Con l’occasione, voglio comunque ricordare che esiste da tempo la classe L-21 delle Lauree in Urbanistica e Scienze della Pianificazione Territoriale e Ambientale. Oltre 20 corsi di laurea presenti in svariati Atenei italiani, che hanno “sfornato” un folto numero di professionisti. 

Per dare una delle tante motivazioni che suscitano non poche perplessità sulla legge urbanistica regionale, l’art. 25 mi fa pensare alla gattopardesca mossa del cambiare tutto per non cambiare nulla. Là dove regola i contenuti di piano, nel comma 2, si stabilisce che le “previsioni hanno efficacia a tempo indeterminato”, fatta “eccezione per i vincoli preordinati all’espropriazione, la cui efficacia è di cinque anni”. 

Un semplice “rivoluzionario” cambiamento che riconferma una legittimità, che ora diventa ricorsiva automaticamente ad ogni lustro. Nella passata legislazione si inventavano le cosiddette “zone bianche”. Cioè aree titolate magari pubbliche nelle previsioni urbanistiche (Scuole, parchi, etc.), che perdendo la loro efficacia realizzativa dopo 5 anni, ritornavano con una qualche difficoltà sì, ma si rendevano libere sul mercato edilizio.

 Ora, nel Piano urbanistico generale comunale (PUG), le previsioni urbanistiche di alcune aree per opere pubbliche, in funzione di calcolate proporzioni tra standard residenziali e popolazione, come prima se non realizzate, allo scadere del vincolo dei 5 anni, diventeranno ancora più facilmente "zone bianche”, cioè aree da barattare e/o vendere. Non di rado queste aree, massimamente pubbliche, si ritrovano nelle parti interstiziali dello zoning, nelle cosiddette zone di espansione. Insomma sono “scampoli” di territorio che per la loro rendita di posizione sono molto ricercati per fini speculativi. 
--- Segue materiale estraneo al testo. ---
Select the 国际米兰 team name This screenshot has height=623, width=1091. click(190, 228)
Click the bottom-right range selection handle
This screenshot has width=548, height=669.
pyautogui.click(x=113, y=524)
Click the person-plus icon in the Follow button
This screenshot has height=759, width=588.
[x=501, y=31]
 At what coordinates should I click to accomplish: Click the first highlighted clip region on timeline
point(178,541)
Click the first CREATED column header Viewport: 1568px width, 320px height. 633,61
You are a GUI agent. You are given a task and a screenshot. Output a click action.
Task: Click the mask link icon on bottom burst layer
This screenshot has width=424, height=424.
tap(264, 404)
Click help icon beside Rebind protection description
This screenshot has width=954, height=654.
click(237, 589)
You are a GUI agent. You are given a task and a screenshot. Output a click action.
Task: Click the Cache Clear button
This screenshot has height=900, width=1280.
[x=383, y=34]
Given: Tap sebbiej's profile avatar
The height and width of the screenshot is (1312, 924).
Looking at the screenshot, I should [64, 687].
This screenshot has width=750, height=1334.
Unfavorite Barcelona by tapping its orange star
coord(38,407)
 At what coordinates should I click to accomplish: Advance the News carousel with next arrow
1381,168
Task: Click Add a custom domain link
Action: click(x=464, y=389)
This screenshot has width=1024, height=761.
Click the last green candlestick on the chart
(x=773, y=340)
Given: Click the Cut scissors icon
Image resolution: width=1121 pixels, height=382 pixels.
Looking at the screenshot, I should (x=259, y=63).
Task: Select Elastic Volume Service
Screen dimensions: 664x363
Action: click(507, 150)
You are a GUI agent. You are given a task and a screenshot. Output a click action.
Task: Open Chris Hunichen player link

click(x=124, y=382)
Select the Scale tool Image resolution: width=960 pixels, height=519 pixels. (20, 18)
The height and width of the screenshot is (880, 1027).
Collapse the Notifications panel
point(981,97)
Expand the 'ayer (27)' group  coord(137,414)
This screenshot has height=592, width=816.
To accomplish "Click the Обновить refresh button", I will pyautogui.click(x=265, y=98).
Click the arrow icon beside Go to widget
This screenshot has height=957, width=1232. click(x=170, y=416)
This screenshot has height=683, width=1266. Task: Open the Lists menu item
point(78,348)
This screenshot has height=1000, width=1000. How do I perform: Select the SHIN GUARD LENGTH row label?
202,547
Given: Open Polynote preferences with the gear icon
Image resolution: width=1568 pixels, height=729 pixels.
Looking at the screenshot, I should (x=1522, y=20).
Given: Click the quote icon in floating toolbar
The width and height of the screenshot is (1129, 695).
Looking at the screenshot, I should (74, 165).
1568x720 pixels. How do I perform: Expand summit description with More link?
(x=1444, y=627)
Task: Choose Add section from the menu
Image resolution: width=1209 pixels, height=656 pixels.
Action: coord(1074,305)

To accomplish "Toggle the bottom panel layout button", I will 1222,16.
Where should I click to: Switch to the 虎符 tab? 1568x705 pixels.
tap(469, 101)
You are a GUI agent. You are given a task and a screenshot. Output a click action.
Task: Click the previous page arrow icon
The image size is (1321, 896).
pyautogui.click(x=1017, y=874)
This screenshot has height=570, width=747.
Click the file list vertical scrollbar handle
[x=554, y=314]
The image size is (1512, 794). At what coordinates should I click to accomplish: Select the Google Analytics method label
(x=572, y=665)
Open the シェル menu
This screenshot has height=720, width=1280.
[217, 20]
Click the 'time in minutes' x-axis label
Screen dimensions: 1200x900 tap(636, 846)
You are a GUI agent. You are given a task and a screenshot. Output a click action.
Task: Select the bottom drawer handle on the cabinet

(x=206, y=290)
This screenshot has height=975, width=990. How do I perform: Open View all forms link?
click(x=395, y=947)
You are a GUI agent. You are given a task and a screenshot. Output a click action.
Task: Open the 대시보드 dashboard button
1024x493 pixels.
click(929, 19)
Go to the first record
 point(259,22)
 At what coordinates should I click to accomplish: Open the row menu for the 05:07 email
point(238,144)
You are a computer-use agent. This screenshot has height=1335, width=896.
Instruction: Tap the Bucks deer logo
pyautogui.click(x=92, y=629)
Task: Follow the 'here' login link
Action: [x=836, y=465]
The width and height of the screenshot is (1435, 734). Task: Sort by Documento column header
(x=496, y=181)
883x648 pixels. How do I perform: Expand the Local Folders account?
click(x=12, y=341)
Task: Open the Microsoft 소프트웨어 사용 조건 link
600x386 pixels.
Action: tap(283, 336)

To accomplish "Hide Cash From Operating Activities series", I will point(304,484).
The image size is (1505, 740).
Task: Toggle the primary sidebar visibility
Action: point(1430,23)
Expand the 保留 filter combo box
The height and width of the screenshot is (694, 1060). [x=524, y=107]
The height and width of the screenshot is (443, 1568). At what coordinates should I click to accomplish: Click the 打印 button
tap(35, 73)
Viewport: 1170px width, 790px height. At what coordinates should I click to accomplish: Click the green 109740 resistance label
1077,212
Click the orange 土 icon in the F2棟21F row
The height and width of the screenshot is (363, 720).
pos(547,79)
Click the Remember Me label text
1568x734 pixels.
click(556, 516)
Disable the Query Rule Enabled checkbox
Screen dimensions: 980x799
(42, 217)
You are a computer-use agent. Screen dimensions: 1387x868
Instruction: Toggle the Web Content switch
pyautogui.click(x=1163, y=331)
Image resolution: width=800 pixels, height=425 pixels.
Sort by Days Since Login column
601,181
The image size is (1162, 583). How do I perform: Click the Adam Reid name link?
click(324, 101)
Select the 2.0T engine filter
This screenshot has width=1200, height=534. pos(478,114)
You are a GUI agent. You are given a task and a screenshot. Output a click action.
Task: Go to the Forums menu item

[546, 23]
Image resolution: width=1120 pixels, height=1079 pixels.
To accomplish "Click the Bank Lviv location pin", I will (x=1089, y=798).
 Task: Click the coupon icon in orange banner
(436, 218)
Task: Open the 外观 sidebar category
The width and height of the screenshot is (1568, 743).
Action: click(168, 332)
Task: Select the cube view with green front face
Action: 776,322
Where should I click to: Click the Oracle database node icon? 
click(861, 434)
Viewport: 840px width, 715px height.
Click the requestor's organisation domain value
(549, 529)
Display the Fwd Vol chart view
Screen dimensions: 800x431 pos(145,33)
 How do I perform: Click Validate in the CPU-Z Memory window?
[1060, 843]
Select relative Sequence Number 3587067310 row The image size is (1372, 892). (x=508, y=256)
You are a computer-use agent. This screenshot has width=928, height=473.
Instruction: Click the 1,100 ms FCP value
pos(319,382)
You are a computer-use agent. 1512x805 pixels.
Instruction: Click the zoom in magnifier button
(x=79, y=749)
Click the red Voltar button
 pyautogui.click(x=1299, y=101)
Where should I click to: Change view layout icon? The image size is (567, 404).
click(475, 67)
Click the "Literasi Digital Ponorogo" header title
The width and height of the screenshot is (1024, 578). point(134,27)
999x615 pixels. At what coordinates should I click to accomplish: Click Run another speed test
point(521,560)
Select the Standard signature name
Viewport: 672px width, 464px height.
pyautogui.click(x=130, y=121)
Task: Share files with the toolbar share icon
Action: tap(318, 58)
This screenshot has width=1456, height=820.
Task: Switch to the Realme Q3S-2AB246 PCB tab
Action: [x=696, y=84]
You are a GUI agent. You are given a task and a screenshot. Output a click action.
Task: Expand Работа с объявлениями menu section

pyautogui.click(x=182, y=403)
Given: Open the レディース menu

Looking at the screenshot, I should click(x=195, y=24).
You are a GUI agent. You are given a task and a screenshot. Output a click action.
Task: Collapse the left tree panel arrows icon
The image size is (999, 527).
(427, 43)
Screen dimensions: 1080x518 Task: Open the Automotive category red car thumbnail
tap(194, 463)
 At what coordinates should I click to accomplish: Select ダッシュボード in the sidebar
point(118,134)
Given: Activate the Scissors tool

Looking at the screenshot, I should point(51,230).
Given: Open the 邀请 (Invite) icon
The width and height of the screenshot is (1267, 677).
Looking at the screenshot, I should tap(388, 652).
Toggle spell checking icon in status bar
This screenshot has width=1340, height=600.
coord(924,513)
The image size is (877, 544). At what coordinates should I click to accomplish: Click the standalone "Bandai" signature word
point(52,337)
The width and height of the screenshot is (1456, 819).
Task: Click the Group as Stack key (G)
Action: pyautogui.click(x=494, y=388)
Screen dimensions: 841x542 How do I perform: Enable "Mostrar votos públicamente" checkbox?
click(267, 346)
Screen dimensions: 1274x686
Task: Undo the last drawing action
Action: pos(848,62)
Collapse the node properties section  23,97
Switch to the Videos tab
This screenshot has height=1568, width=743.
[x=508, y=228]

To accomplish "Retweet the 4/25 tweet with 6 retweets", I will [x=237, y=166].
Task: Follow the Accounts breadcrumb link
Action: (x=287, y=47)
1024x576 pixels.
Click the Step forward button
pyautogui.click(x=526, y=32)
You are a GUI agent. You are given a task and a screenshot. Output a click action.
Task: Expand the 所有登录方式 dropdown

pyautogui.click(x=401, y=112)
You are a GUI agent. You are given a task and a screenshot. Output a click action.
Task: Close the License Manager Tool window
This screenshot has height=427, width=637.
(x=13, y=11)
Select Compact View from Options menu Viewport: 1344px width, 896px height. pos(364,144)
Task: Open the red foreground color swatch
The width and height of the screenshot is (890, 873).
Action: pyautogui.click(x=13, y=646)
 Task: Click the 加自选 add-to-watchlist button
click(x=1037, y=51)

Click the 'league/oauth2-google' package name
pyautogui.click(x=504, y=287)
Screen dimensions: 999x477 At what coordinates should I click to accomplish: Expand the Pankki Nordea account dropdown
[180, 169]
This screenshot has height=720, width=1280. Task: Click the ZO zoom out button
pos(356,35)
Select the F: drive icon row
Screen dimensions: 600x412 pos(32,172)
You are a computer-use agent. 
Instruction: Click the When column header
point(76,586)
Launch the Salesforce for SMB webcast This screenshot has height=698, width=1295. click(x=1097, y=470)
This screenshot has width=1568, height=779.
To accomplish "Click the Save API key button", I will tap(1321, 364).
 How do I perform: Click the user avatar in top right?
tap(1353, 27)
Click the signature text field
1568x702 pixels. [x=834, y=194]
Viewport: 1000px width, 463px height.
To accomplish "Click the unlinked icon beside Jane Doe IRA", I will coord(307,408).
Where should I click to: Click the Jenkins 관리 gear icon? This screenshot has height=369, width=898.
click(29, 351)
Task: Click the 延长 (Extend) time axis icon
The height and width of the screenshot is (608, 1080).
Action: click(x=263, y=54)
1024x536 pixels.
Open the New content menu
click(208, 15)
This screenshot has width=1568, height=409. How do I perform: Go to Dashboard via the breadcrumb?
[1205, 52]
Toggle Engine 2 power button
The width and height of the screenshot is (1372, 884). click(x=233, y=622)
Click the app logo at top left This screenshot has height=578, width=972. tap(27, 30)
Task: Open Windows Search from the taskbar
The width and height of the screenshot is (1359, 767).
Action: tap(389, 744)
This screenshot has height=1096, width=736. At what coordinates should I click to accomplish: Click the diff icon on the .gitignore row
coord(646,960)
Ecco, questo viene riconfermato, ma con la probabilità di diventare un contenzioso senza fine. Ad essere sinceri, non mi pare che la nuova legge urbanistica esitata dalla Regione Sicilia, sia realmente una innovazione normativa che dovrebbe azzerare il consumo di suolo entro trent'anni. Un tempo che tra l'altro, per i provati eventi accelerati che accompagnano l’uomo, è apparso assai lungo. 

 Si sa, recuperare suolo oramai è una necessità non solo europea ma di tutto il Pianeta. Contribuire al mantenimento del suolo, nel panorama mondiale è un dovere morale e più drasticamente di sopravvivenza per le generazioni future. La sostenibilità, in senso generale, è diventata un mantra. Ci indica già, estremizzando, cosa bisogna fare in fretta per il mantenimento e la continuità delle specie. E gli umani, con il loro antropocentrismo, se ne sono assunti nei millenni tutta la responsabilità che oggi avvertiamo. 

Un solo dato dovrebbe farci riflettere. Dalla metà degli anni ’50 la superficie totale delle aree urbane nell’UE è aumentato del 78% mentre la crescita demografica è stata di appena il 33%.